Spinners in Bangladesh are facing a shortage of waste cotton and textile scraps since a major portion of them is shipped abroad amid higher demand for recycled yarns and fabrics worldwide.
Bangladesh, the second-largest apparel producer in the world, sees a huge volume of cotton textile scraps, but these wastes are usually dumped into a landfill, burned, exported, or recycled into low-quality fabrics.
This means the country misses the opportunity to produce recycled yarn from the bi-products with a view to manufacturing the apparel products whose demand is rocketing globally.
Owing to fast fashion — the term used to describe clothing designs that move quickly from the catwalk to stores to take advantage of trends — and cheaper clothing items, cotton consumption has gone up.
Higher cotton farming is hampering the environment whereas the manufacturing of apparel involves more groundwater, especially during washing and dyeing.
So, many clothing retailers and brands such as H&M prefer the reuse and recycling of garments to avoid environmental damage.
But a section of local traders in Bangladesh feels encouraged to export waste cotton and fabrics than sell them in the local market because of the price factor, said millers.
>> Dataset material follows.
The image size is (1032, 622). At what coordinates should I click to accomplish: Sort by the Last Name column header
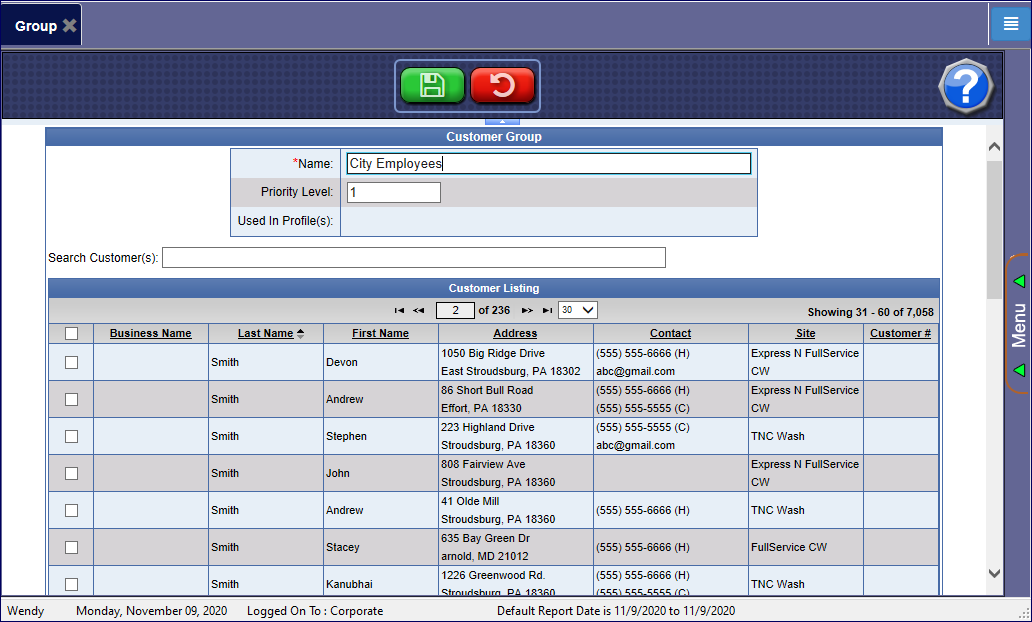coord(266,334)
The shipments of waste cotton and scrap rose 49.67 per cent year-on-year to $153.38 million in the July-December half of the current financial year. It was $102.48 million in the identical period a year earlier.
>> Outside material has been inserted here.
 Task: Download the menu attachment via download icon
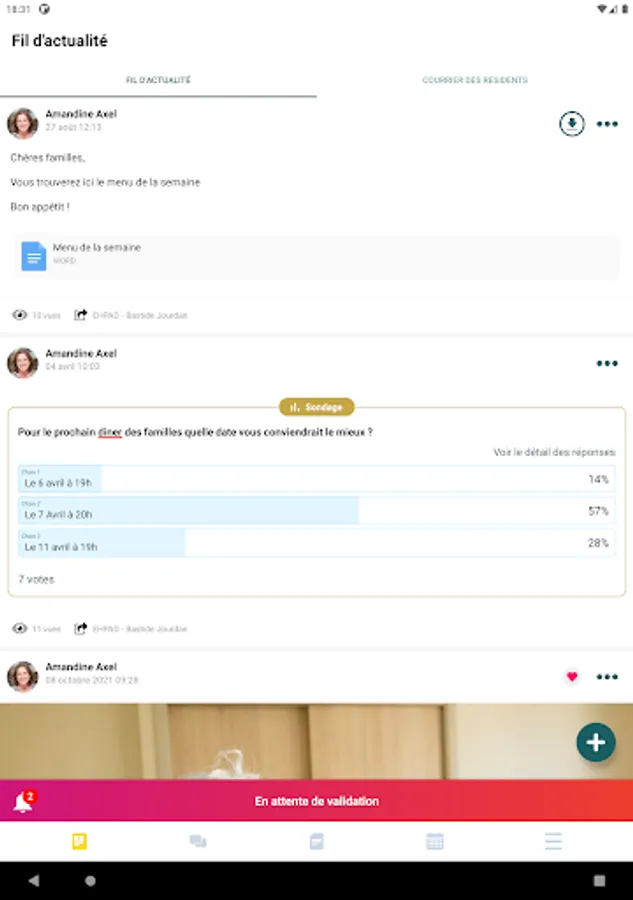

This forces millers to buy recycled yarns from international markets. This means local manufacturers are paying more for the imported goods that are already available locally.
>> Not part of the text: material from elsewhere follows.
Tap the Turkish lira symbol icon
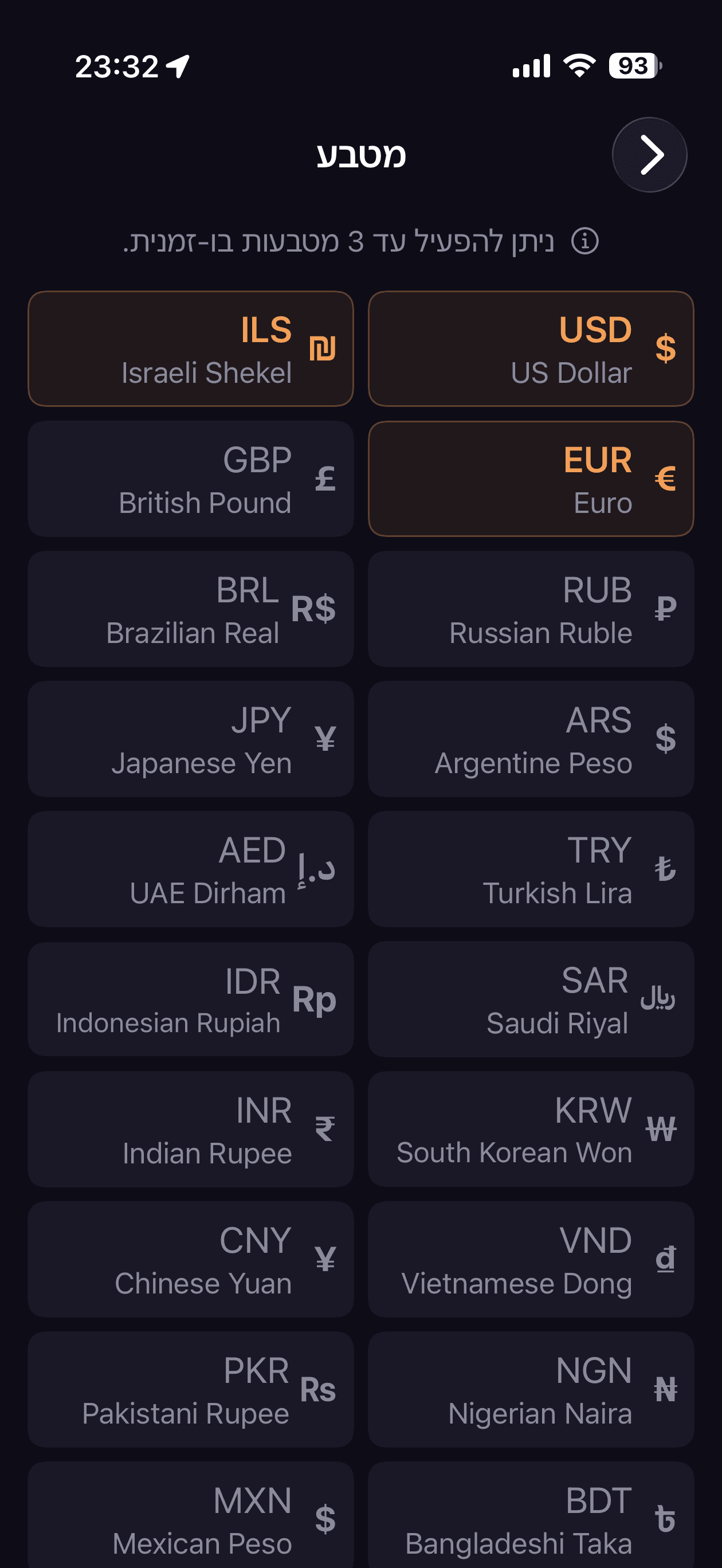 tap(665, 869)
In some cases, imported recycled yarns are made from the wastes and scrap fabrics exported from Bangladesh, said industry people.
In 2019, Bangladesh produced approximately 577,000 tonnes of waste just from the ready-made garments and fabrics mills of which almost half was 100 per cent pure cotton waste, according to the Circular Fashion Partnership project led by Global Fashion Agenda, with partners Reverse Resources and the Bangladesh Garment Manufacturers and Exporters Association (BGMEA).
On the other hand, Bangladesh heavily relies on the import of textile fibre.
The country imported 1.63 million tonnes of staple cotton fibre in 2019 with a value estimated to be $3.5 billion. And if the 100 per cent cotton waste is recycled within Bangladesh, imports could decrease by around 15 per cent, therefore saving $500 million that would have been spent on cotton imports, said the Circular Fashion Partnership.
Cotton imports were more than $3 billion in 2021.
Md Abdur Rouf, executive director of Bhaluka-based Simco Spinning & Textiles Ltd, says currently, the company is producing 20 tonnes of recycled yarn a day against the capacity of 50 tonnes.
Since the demand for recycled yarn-made apparel is growing worldwide, the company is fully booked for the next three months. But, Rouf’s company is facing difficulties when it comes to sourcing scraps and waste cotton from the local market as traders prefer to export them.
Almost all kinds of apparel items such as T-shirts and denim and knitted fabrics are made from recycled yarns.
“International retailers and brands nominate recycled yarns as eco-friendly consumers also want companies to manufacture more garment items from recycled yarn and fabrics,” Rouf said.
The demand for recycled yarn and fabrics is so high that the company has reinvested almost every year to expand its production capacity.
In 2010, Simco began its journey with an investment of Tk 60 crore. Later, it reached Tk 150 crore.
Square Textiles Ltd is also witnessing a recycled raw materials shortage.
“In many cases, the same recycled materials are mixed with the cotton local millers import,” said Taslimul Haque, operation director of the company.
BGMEA President Faruque Hassan says the demand for apparel made from recycled yarns is growing globally as consumers are increasingly getting conscious of the importance of protecting the environment.
“So, the export of textile scraps is also growing from Bangladesh.”
He cited scraps and waste cotton as the asset of the country and urged the government to put a restriction on their exports.
“A separate hub of waste cotton and scraps should be built so spinners don’t face any crisis of raw materials,” he said.
Hassan thinks a new opportunity has been created for Bangladesh as buyers favour apparel made from recycled yarn and fabrics.
“The value-addition in the recycled yarn is higher than the traditional yarn made from cotton and manmade fibre as scraps are entirely generated locally,” he added.
Bangladesh has the potential to produce $1.2 billion worth of recycled textile and garment items as the country has a big production base for cotton fibre clothing items, said the Global Fashion Agenda and McKinsey & Company in a report in 2021.